Deze nacht-schade-pijlstaart begint in de vooravond om over zessen te vliegen als het schemer-donker wordt. Zo vliegt de vlinder de hele nacht door tot vijf uur in de ochtend.
De vlinder legt het gladde, ronde, lichtgroen gekleurde ei steeds OP de bladeren van de plant. Nooit worden de eieren in een klontje bijelkaar gelegd, maar altijd enkel en afzonderlijk op de plant. De vlinder begint reeds om over zessen zijn eieren te leggen en dat doet het de hele nacht door tot over vier smorgens.
Acht dagen nadat het ei gelegd is, verlaat het creme gekleurde heel kleine rupsje het ei. Om na ongeveer 3 weken gevreten te hebben, de rups uitgroeit tot 10 cm lengte.

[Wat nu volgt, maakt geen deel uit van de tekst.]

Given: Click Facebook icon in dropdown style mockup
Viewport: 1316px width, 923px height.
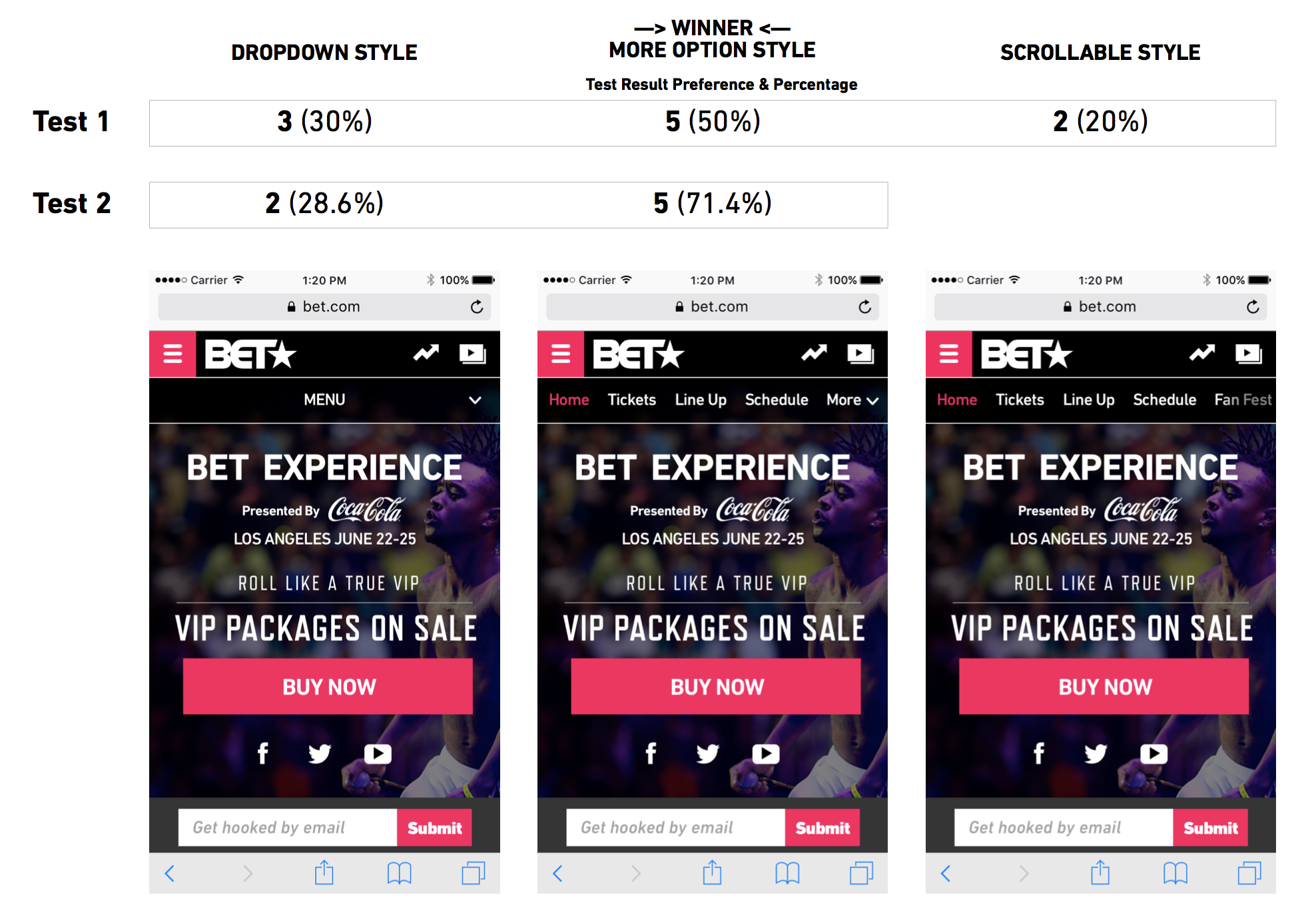Looking at the screenshot, I should click(x=263, y=753).
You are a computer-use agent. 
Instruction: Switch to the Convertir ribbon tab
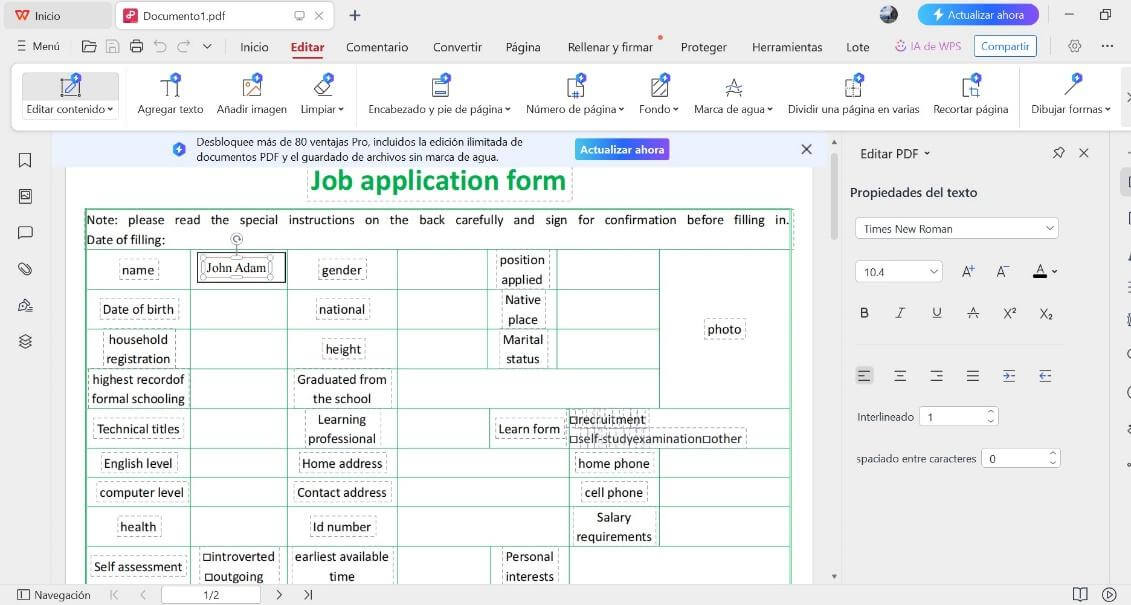456,46
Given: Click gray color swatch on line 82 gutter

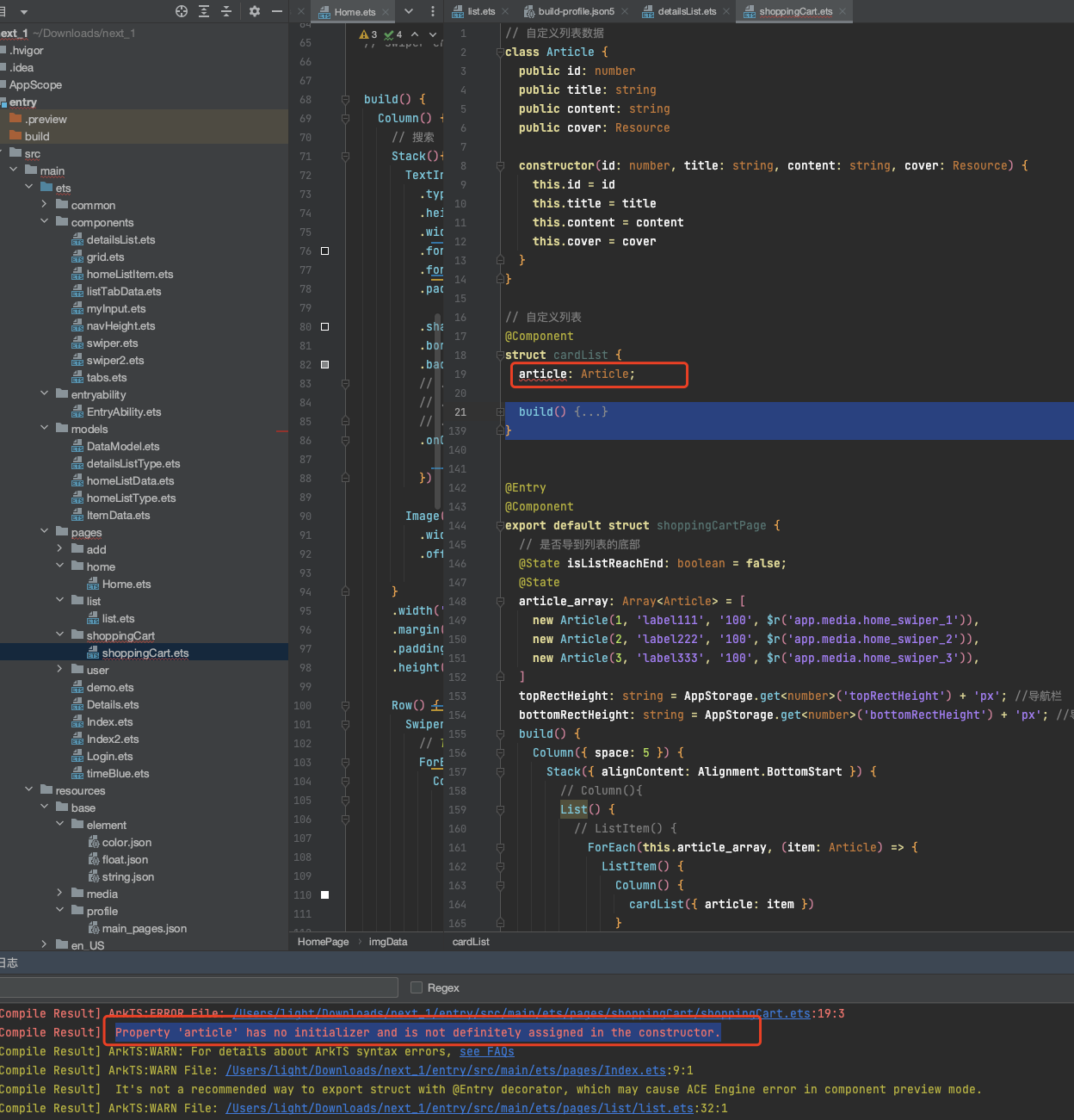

De rups ziet dan zee-groen gekleurd uit met vier zijdelings schuinlopende, korte witte strepen. Een vijfde witte lange schuinlopende streep, loopt door naar het lichaams eind, waar een gebogen paars horente zich bevindt.
Als de rups volgroeit is tot 10cm, dan gaat de rups in de grond ongeveer 7cm diep en verpopt daar tot een spilvormige, donkerbruine, 5cm. lange pop.
Zestien dagen na de verpopping verlaat de vlinder omstreeks 10 uur savonds de pop. Om daarna de lucht in te vliegen.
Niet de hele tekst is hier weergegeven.